Objetivamente, não se pode ser livre (academicamente ou em qualquer outra profissão) se houver dependência económica. Ora, nos dias que correm, esse é o principal problema da academia portuguesa. Um/a professor/a auxiliar, com mais de 10 (dez) anos de doutoramento e, tantas vezes, mais de 20 (vinte) anos de ensino, recebe pouco mais de 1.500 € (mil e quinhentos euros) líquidos. Cerca de 1.900 € (mil e novecentos euros), se estiver em exclusividade. Um/a jovem assistente convidado/a recebe pouco mais que 700 € (setecentos euros) líquidos. Como se vive assim? Como se come? Como se pagam as contas? Como se compram livros? Como se viaja para aprender e participar em conferências científicas? Como se é livre para discordar? Para pensar?
E o mesmo se diga das/os estudantes e aspirantes a futuras/os profissionais. Principalmente, aquelas/es que estudam deslocadas/os das suas terras de origem.
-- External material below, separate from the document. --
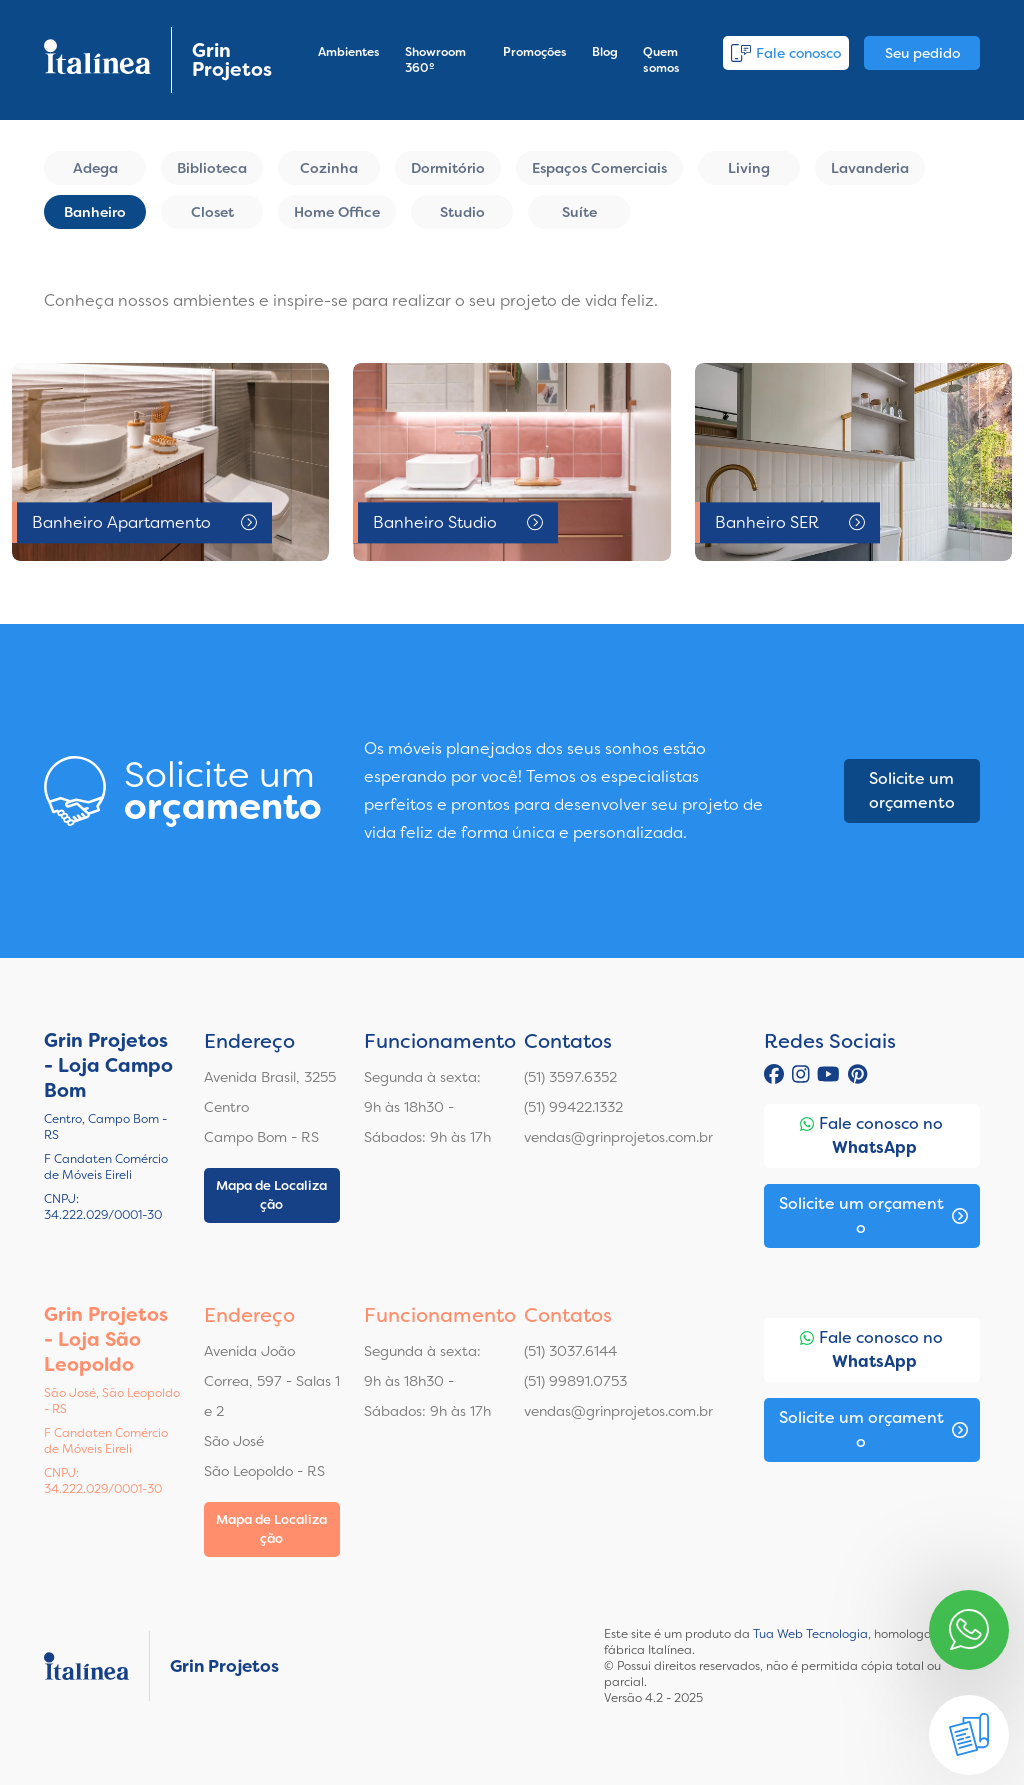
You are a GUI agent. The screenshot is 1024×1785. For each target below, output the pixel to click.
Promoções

A entrada no mercado de trabalho amedronta-os e leva-os a tolerarem – quando ocorrem – o arbítrio, a ridicularização e o achincalhamento. Sempre na vã esperança de, mais tarde, serem iniciados, pelos que delas/es abusaram, nesse ecossistema ritualizado em que funciona um mercado de trabalho dominado por quem já lá está.
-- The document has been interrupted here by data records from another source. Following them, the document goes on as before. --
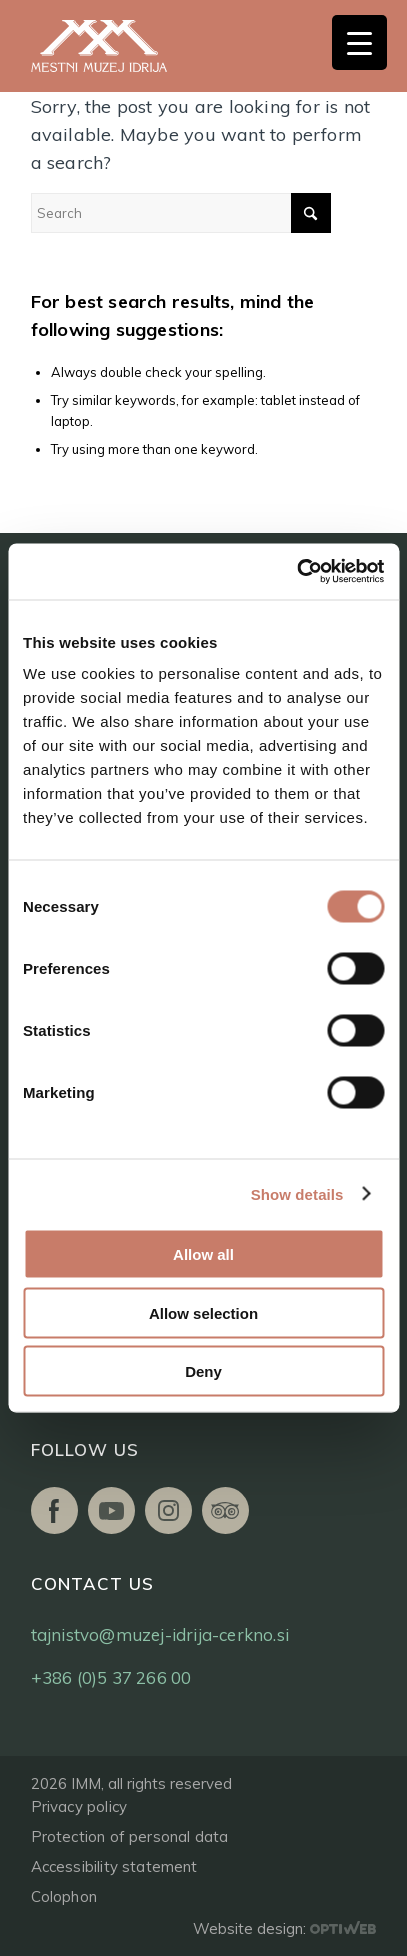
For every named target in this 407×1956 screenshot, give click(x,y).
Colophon (64, 1896)
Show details (297, 1193)
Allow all (203, 1254)
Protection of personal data (130, 1836)
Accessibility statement (114, 1866)
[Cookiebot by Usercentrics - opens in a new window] (296, 572)
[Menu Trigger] (359, 42)
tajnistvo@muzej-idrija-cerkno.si (160, 1634)
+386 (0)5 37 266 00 (111, 1677)
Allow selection (203, 1312)
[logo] (121, 46)
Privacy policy (79, 1806)
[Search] (181, 213)
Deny (203, 1371)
Acresce que, apesar de o Estatuto da Carreira Docente Universitária (cfr. artigo 84.º) determinar que o número de professores catedráticos e associados deve representar entre 50% e 70% do total de professores, as sucessivas políticas austeritárias de corte de despesas no Ensino Superior – que ainda envolvem, por exemplo, a impossibilidade de subida da massa salarial em mais de 3% por ano – tem conduzido a um aumento exponencial de professores auxiliares, que permanecem estagnados, no primeiro degrau da carreira académica. De acordo com o Relatório divulgado, em 2018, pela Direção-Geral de Estatísticas da Educação e Ciência, enquanto, em 2008, havia 4.660 professores catedráticos e associados, representando 21,5% do total de docentes universitários, em 2018, reduziram-se (por força de aposentações sucessivas e cessação de vínculo) a 4.409, equivalendo a apenas 20,4%. Isto significa que quase 80% dos professores universitários ainda precisam de se submeter a procedimentos concursais de progressão na carreira, em que são avaliados por colegas que exercem posições de direção e coordenação. Esta violação gritante da lei reforça, em muito, a dependência dos docentes menos antigos face aos demais e estimula a submissão acrítica, a endogamia e o favoritismo.
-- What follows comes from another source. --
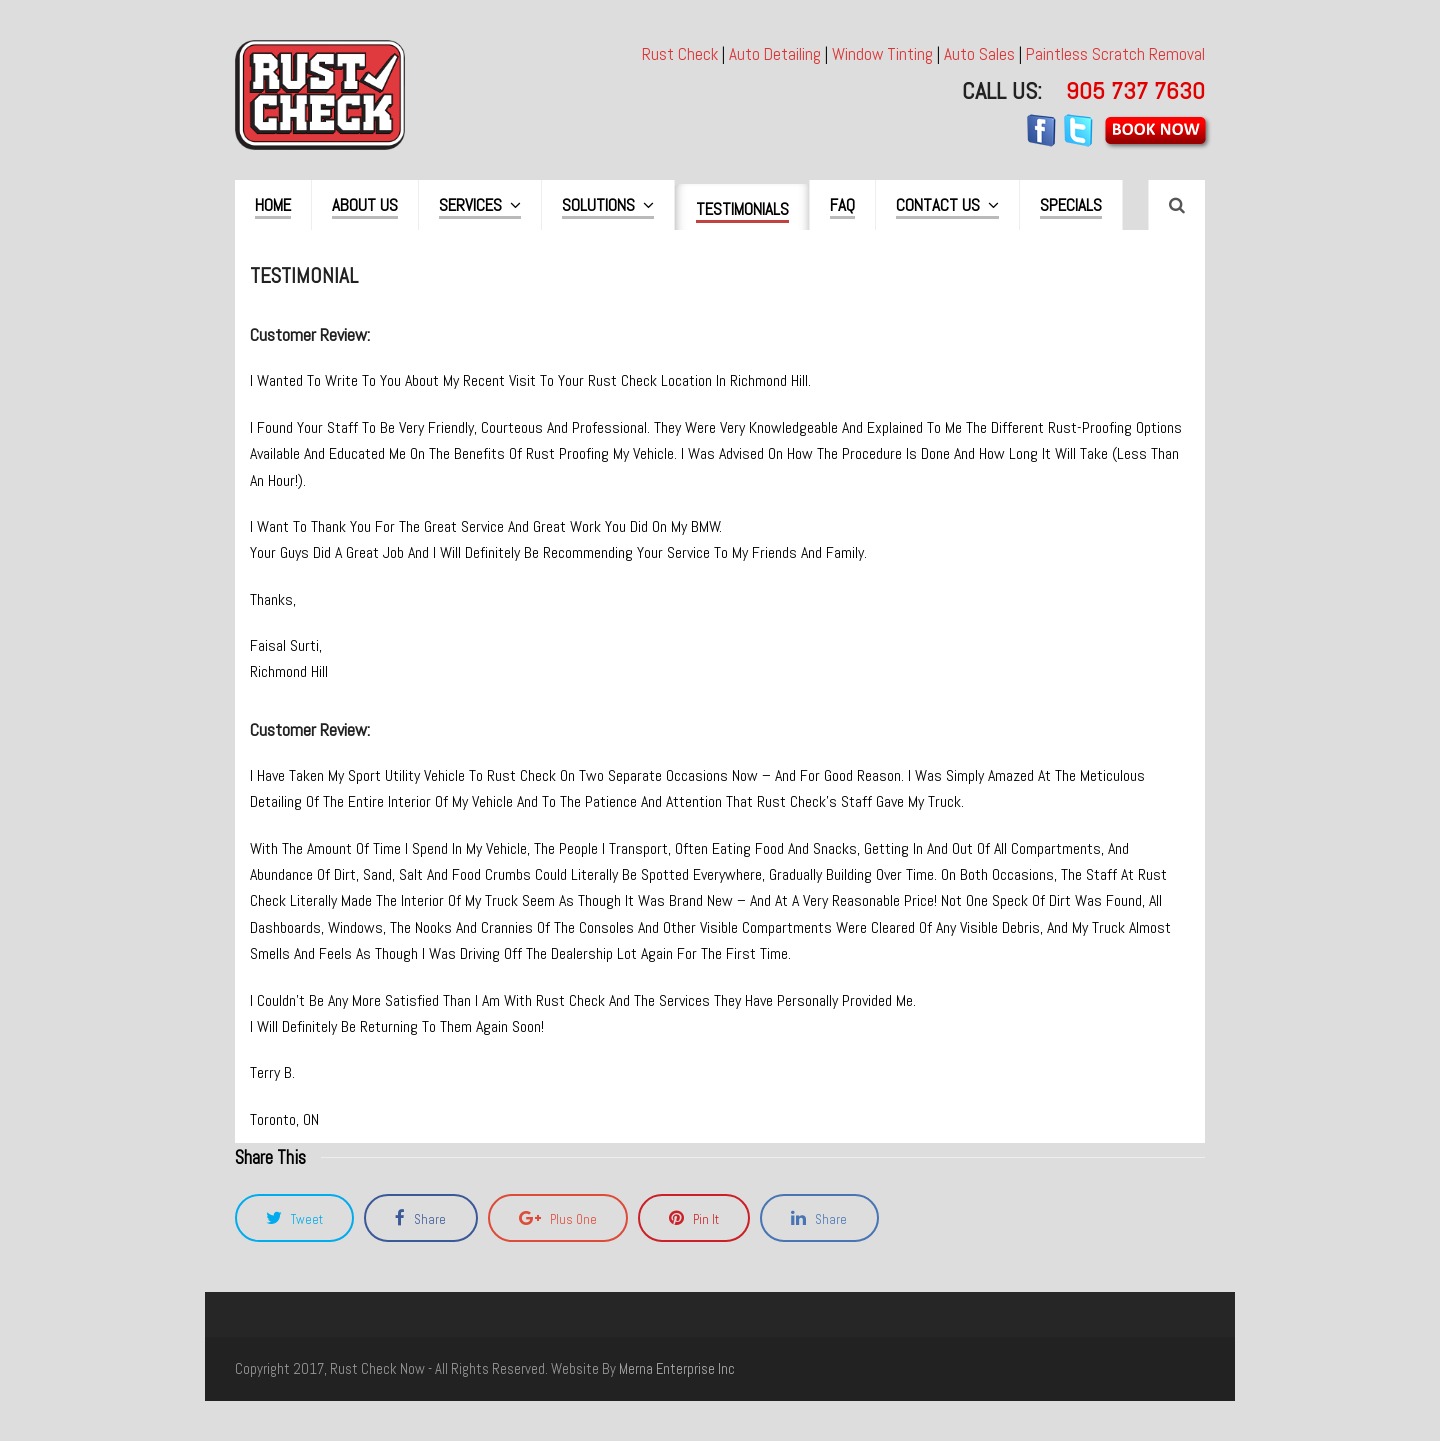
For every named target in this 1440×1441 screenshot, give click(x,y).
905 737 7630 (1135, 90)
Como sobrevivem, então, professores universitários em início de carreira e alunos? Muitas vezes, através de bolsas, apoios vários e outros trabalhos que lhes vão sendo distribuídos por quem controla e gere centros de investigação, onde, através da fuga às regras do Direito Público, se gera o lucro que as universidades não estão autorizadas a realizar. Ou, em áreas científicas que permitem uma colaboração prática com o setor privado (ex: Direito, Engenharias, Economia e Gestão), através da atribuição de estágios remunerados ou da contratação para desempenho de funções em empresas, escritórios de advogados e tribunais arbitrais, como meros (mas gratos) auxiliares dos professores que dominam cada academia. Ou através da troca de pareceres técnicos ou do desempenho de funções de árbitros, para os quais se recomendam reciprocamente.
Note-se, aliás, que, em muitas instituições de ensino superior, um número muito significativo dos docentes são apenas convidados, correspondendo a uma média próxima dos 43%. Isto é, não têm vínculo definitivo. O que os obriga a ter contratos renováveis anualmente, que podem cessar a todo o tempo, caso a sua conduta seja entendida como perturbadora do sistema instituído. Mais do que isso: estes docentes convidados votam para a escolha dos órgãos das instituições de ensino superior. O que significa que se transformam num poderoso sindicato de voto que alguns podem tentar instrumentalizar – mediante ameaças veladas de não renovação, distribuição de prebendas e atribuição de bolsas e apoios monetários –, com vista a obter o apoio que já não conseguem reunir junto dos docentes que têm vínculo definitivo e que, portanto, são bem menos propensos a ceder a tais pressões. Não são raros os casos de docentes universitárias/os precárias/os que recusam fazer parte de listas internas de oposição à maioria dirigente com o argumento de que ainda aguardam nomeação definitiva ou o resultado de determinado concurso.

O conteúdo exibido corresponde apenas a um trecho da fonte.